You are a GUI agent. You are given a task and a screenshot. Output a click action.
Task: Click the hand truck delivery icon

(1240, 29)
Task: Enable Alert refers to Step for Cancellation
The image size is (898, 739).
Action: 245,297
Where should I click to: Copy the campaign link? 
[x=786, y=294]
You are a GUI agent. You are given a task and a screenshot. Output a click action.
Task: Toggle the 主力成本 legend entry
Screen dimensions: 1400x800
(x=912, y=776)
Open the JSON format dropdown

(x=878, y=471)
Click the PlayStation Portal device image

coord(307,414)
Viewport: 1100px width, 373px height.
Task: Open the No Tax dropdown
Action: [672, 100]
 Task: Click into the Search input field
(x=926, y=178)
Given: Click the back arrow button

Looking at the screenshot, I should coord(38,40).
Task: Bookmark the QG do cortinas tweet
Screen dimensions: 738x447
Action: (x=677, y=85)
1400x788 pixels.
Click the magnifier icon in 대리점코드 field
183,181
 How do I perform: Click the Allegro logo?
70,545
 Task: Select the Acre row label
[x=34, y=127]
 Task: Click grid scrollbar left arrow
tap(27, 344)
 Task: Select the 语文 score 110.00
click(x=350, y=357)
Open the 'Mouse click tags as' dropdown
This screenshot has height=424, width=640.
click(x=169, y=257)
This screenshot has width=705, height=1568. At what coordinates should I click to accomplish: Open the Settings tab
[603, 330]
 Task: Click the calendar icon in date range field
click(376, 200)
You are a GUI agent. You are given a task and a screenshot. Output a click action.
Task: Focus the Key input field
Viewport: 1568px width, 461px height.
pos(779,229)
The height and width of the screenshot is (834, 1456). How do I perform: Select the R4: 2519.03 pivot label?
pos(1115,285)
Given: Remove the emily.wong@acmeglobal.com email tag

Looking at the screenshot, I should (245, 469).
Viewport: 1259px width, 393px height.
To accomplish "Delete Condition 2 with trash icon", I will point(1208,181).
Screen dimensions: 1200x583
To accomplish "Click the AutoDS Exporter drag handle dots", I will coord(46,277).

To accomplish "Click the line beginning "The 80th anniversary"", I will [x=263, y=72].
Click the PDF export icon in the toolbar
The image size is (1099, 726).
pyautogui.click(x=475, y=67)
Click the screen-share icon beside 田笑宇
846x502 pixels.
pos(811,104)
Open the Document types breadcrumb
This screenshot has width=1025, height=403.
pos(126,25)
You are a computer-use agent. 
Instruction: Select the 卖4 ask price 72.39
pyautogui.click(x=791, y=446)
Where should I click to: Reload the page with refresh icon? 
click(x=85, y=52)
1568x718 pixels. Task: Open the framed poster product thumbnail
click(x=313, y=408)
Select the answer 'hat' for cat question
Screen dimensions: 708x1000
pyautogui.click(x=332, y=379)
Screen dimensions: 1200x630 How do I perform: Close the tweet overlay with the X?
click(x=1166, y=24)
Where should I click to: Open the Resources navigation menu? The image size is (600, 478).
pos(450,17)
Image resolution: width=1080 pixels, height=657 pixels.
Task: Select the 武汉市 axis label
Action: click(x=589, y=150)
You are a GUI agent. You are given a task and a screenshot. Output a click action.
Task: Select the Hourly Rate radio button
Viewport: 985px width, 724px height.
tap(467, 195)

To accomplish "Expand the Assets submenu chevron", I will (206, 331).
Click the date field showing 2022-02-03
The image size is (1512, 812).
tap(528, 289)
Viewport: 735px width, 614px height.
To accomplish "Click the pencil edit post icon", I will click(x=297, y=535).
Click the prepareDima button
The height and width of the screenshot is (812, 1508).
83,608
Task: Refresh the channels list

§ §

(Work order): Your task is to reproduce all the data exactly as shown.

(Solution to this exercise):
You are a GUI agent. You are given a task and a screenshot. Output a click action.
Task: Click the hand truck delivery icon

(1240, 29)
Task: Enable Alert refers to Step for Cancellation
The image size is (898, 739).
Action: 245,297
Where should I click to: Copy the campaign link? 
[x=786, y=294]
You are a GUI agent. You are given a task and a screenshot. Output a click action.
Task: Toggle the 主力成本 legend entry
Screen dimensions: 1400x800
(x=912, y=776)
Open the JSON format dropdown

(x=878, y=471)
Click the PlayStation Portal device image

coord(307,414)
Viewport: 1100px width, 373px height.
Task: Open the No Tax dropdown
Action: [672, 100]
 Task: Click into the Search input field
(x=926, y=178)
Given: Click the back arrow button

Looking at the screenshot, I should coord(38,40).
Task: Bookmark the QG do cortinas tweet
Screen dimensions: 738x447
Action: (x=677, y=85)
1400x788 pixels.
Click the magnifier icon in 대리점코드 field
183,181
 How do I perform: Click the Allegro logo?
70,545
 Task: Select the Acre row label
[x=34, y=127]
 Task: Click grid scrollbar left arrow
tap(27, 344)
 Task: Select the 语文 score 110.00
click(x=350, y=357)
Open the 'Mouse click tags as' dropdown
This screenshot has height=424, width=640.
click(x=169, y=257)
This screenshot has width=705, height=1568. At what coordinates should I click to accomplish: Open the Settings tab
[603, 330]
 Task: Click the calendar icon in date range field
click(376, 200)
You are a GUI agent. You are given a task and a screenshot. Output a click action.
Task: Focus the Key input field
Viewport: 1568px width, 461px height.
pos(779,229)
The height and width of the screenshot is (834, 1456). How do I perform: Select the R4: 2519.03 pivot label?
pos(1115,285)
Given: Remove the emily.wong@acmeglobal.com email tag

Looking at the screenshot, I should (245, 469).
Viewport: 1259px width, 393px height.
To accomplish "Delete Condition 2 with trash icon", I will point(1208,181).
Screen dimensions: 1200x583
To accomplish "Click the AutoDS Exporter drag handle dots", I will coord(46,277).

To accomplish "Click the line beginning "The 80th anniversary"", I will [x=263, y=72].
Click the PDF export icon in the toolbar
The image size is (1099, 726).
pyautogui.click(x=475, y=67)
Click the screen-share icon beside 田笑宇
846x502 pixels.
pos(811,104)
Open the Document types breadcrumb
This screenshot has width=1025, height=403.
pos(126,25)
You are a computer-use agent. 
Instruction: Select the 卖4 ask price 72.39
pyautogui.click(x=791, y=446)
Where should I click to: Reload the page with refresh icon? 
click(x=85, y=52)
1568x718 pixels. Task: Open the framed poster product thumbnail
click(x=313, y=408)
Select the answer 'hat' for cat question
Screen dimensions: 708x1000
pyautogui.click(x=332, y=379)
Screen dimensions: 1200x630 How do I perform: Close the tweet overlay with the X?
click(x=1166, y=24)
Where should I click to: Open the Resources navigation menu? The image size is (600, 478).
pos(450,17)
Image resolution: width=1080 pixels, height=657 pixels.
Task: Select the 武汉市 axis label
Action: click(x=589, y=150)
You are a GUI agent. You are given a task and a screenshot. Output a click action.
Task: Select the Hourly Rate radio button
Viewport: 985px width, 724px height.
tap(467, 195)

To accomplish "Expand the Assets submenu chevron", I will (206, 331).
Click the date field showing 2022-02-03
The image size is (1512, 812).
tap(528, 289)
Viewport: 735px width, 614px height.
To accomplish "Click the pencil edit post icon", I will click(x=297, y=535).
Click the prepareDima button
The height and width of the screenshot is (812, 1508).
83,608
Task: Refresh the channels list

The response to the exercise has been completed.